The survey tallied 1,015 U.S. respondents, aged 25–50, with a household income greater than $50,000, who have purchased $200 worth of jewelry or more in the past three years. It was cosponsored by the Alliance for Responsible Mining (ARM) and Rio Grande.
The study found that less than 20% of those consumers were aware of the term artisanal mining, and most didn’t understand where gold was mined.
It did find that younger consumers consider the origin of gold, as well as the social and environmental issues surrounding its extraction, more important than do older ones. It also found that men considered these issues more than women.
The report did detect some increased, though still low, awareness of recycled gold.
“Recycled gold is starting to catch on and it is an easy concept for the consumer to understand,” says MVI president Liz Chatelain. “It makes sense to consumers. People remember all the gold trade-ins, and it makes sense to them. It’s just a two-word concept, and consumers are gravitating toward that.”
However, in contrast to other kinds of recycling, MVI’s report said that gold recycling “does not contribute to waste reduction,” since little gold is wasted, nor does it “allow for the support of formal, livelihood-enhancing responsible mining.” (If the supply chain is not verified, recycled gold can also be vulnerable to mislabeling and money laundering, according to human rights groups.)
In general, the respondents did not know about the available options for certified responsible artisanal gold, but once they did, over half of respondents said they would be open to them, Chatelain says.
The pitch behind it is also simple, she says: “Historically, artisanal mining has been a dangerous profession.
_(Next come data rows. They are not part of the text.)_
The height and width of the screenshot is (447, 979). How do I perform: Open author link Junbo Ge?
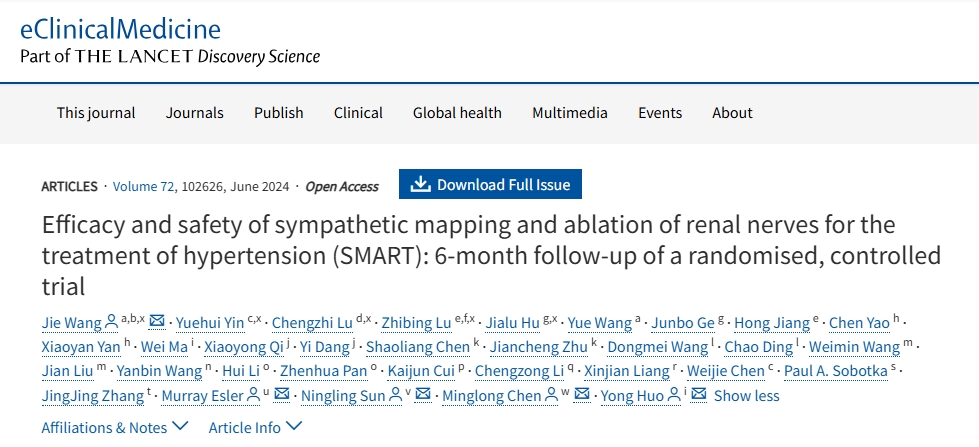coord(682,322)
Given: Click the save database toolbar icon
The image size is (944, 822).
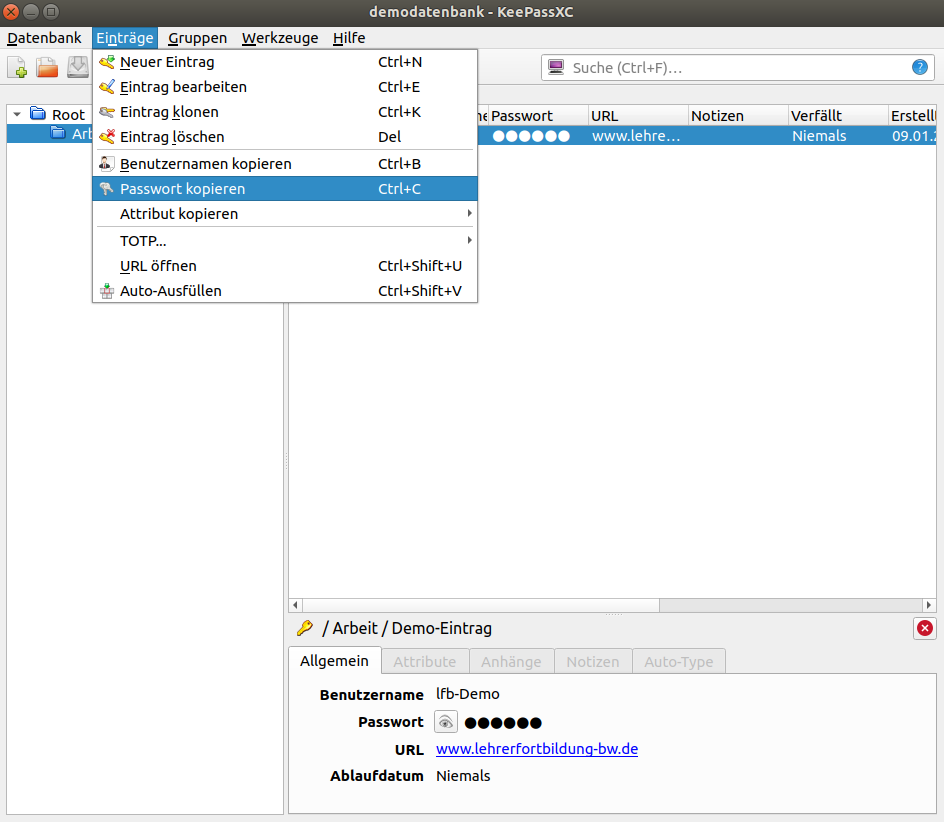Looking at the screenshot, I should click(x=77, y=68).
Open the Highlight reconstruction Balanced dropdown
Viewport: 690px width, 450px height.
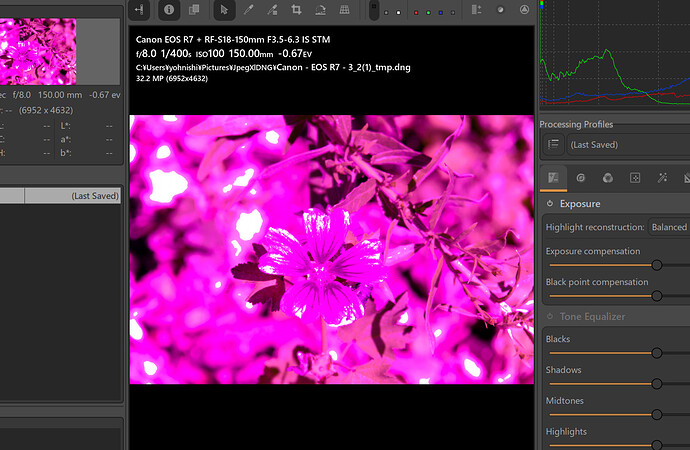click(668, 227)
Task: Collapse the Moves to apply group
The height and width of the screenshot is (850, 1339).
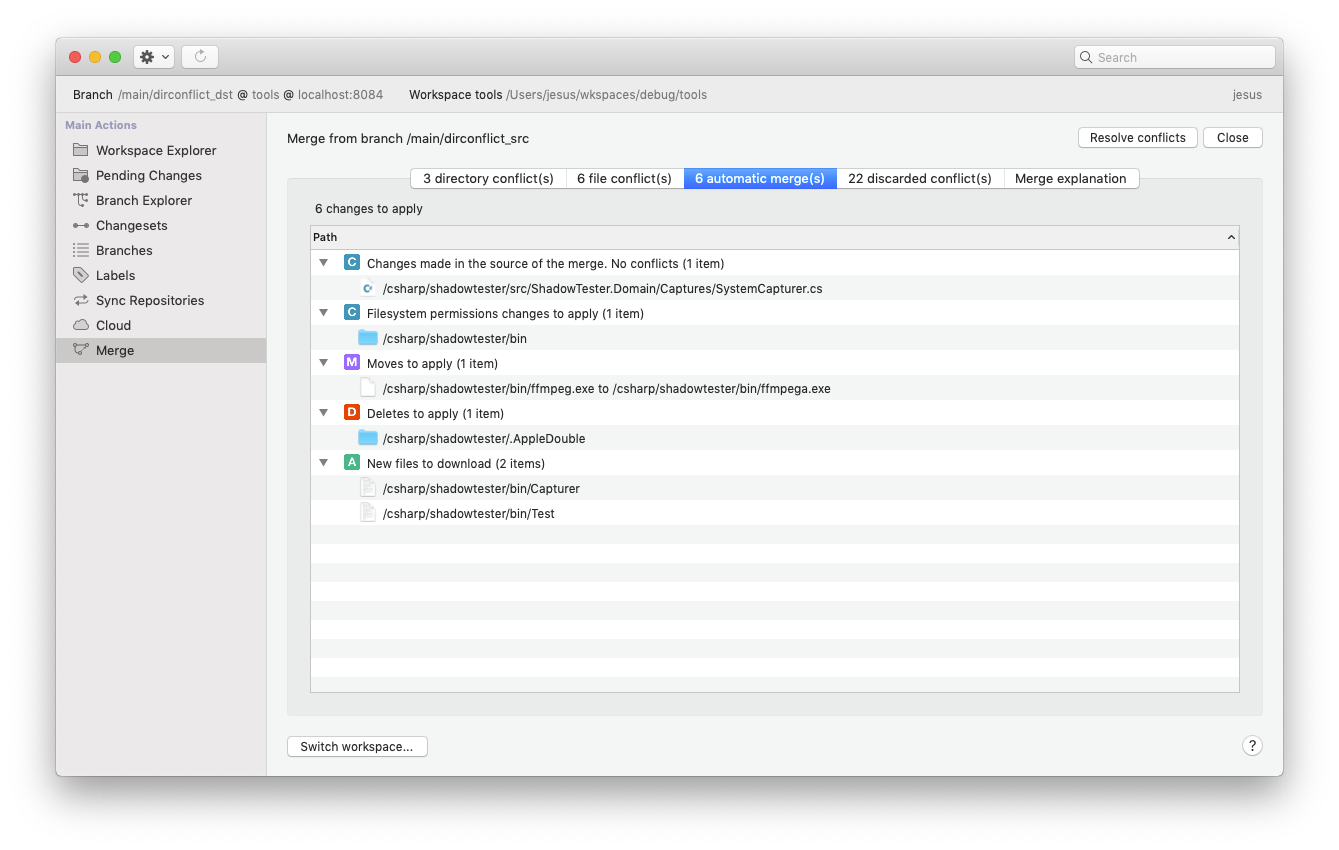Action: click(x=323, y=362)
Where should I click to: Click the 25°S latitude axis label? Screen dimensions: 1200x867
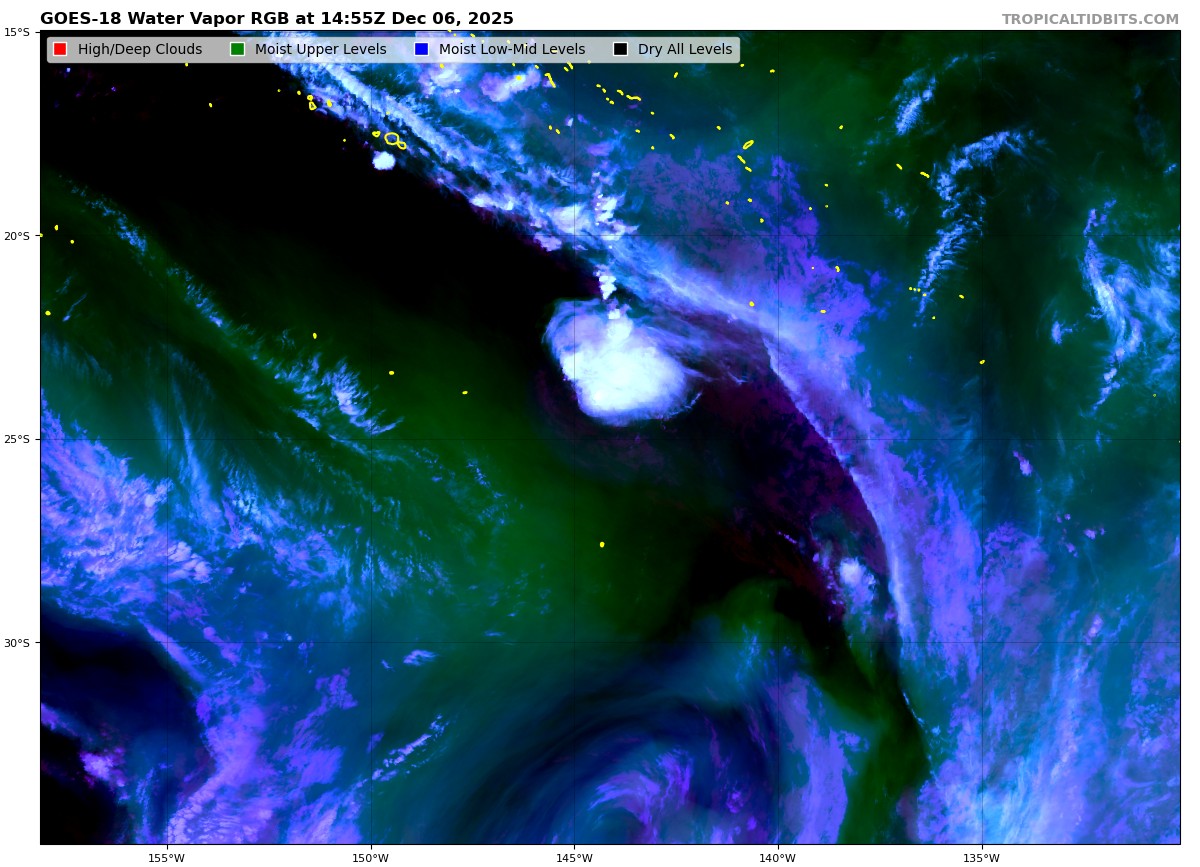tap(17, 439)
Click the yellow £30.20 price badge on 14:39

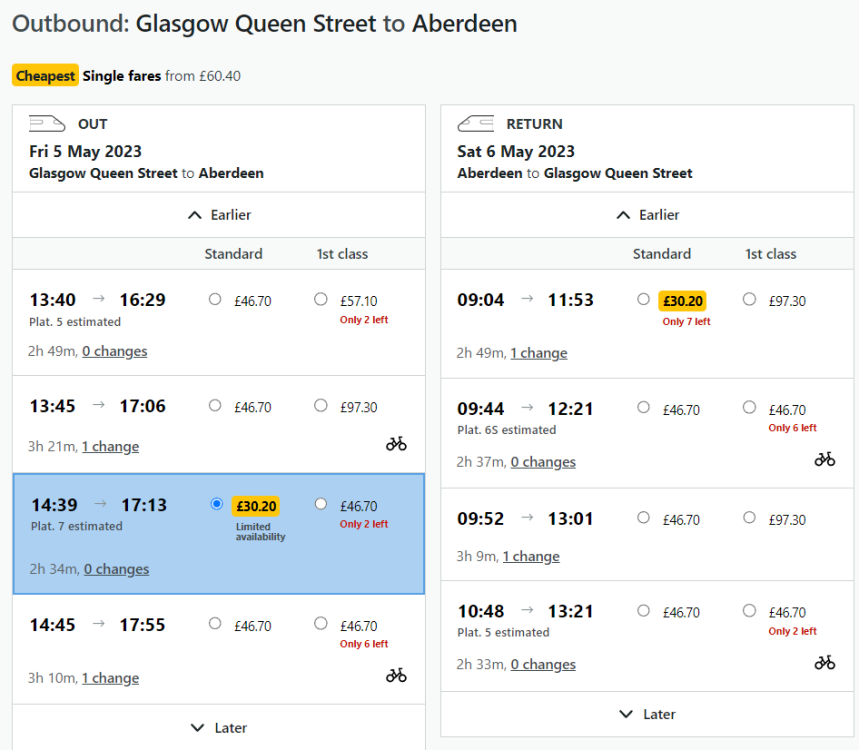(x=255, y=506)
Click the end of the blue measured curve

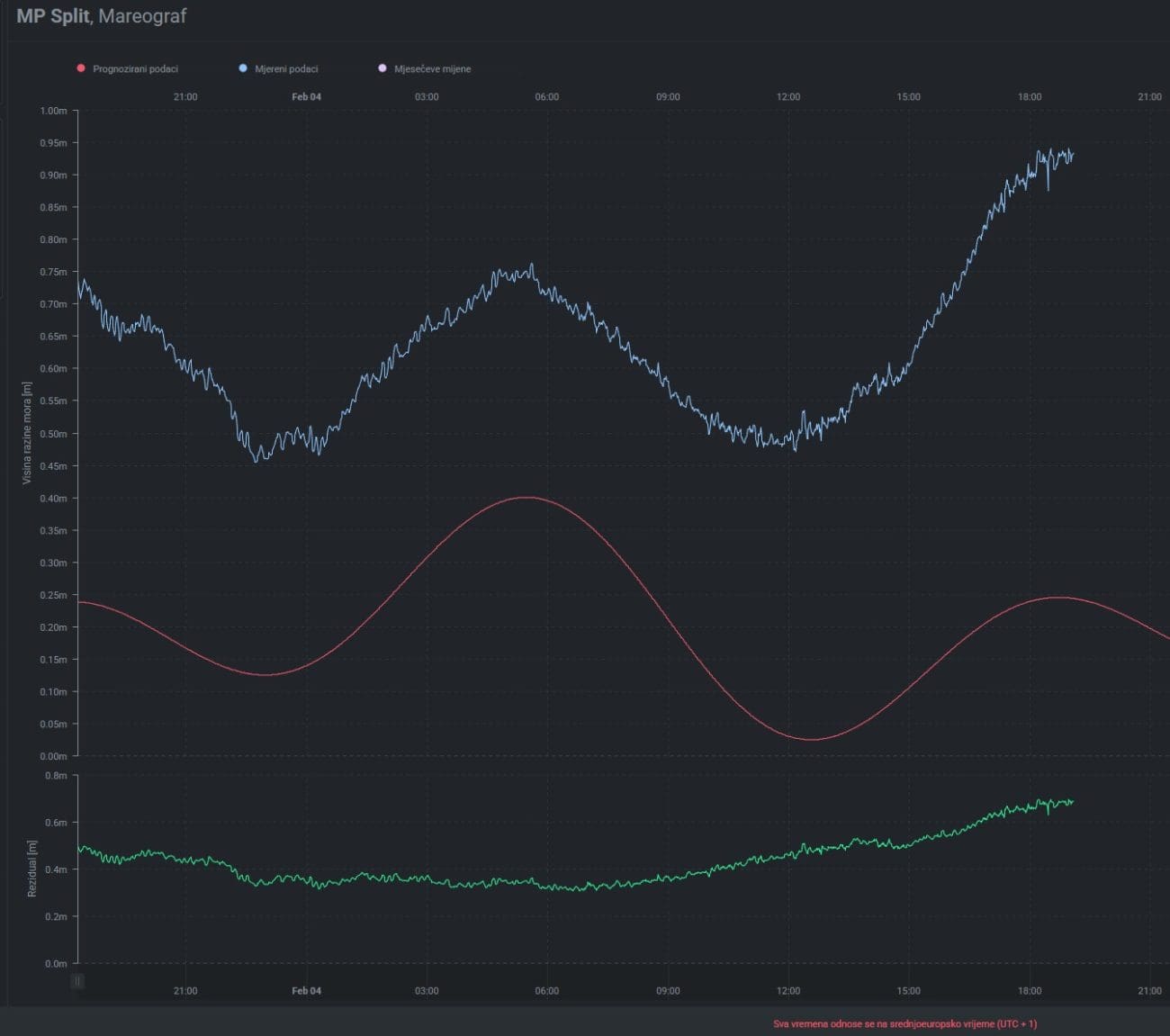[1072, 156]
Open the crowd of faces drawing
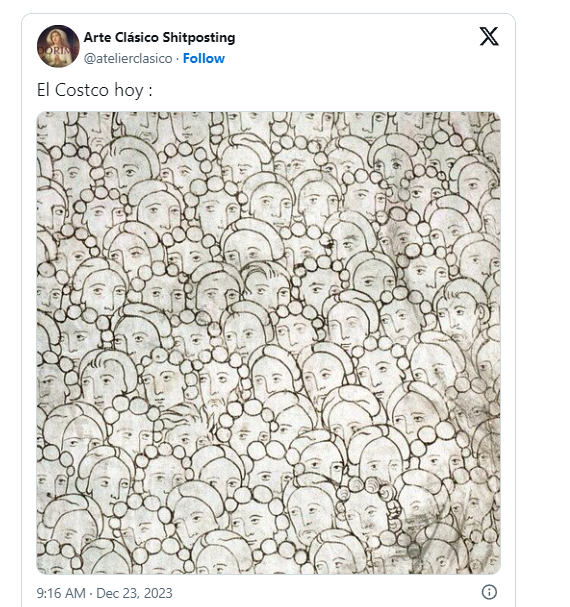 [x=268, y=343]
This shows a better way to keep those villagers still employed, but in a safer environment, and lets them make more money off it.”
The more respondents heard that this kind of gold could be available, “the more consumers said they might request it,” she says.
When asked if they would spend more for responsibly mined gold, three-quarters of respondents said they would—but there were limits. Over 40% said they would spend 11% extra or more, while 60% said they would spend 10% extra or less.
Chatelain said “there was some awareness” of logos like Fairtrade and ARM’s label Fairmined, both of which offer responsibly mined gold products, but that awareness was pretty low.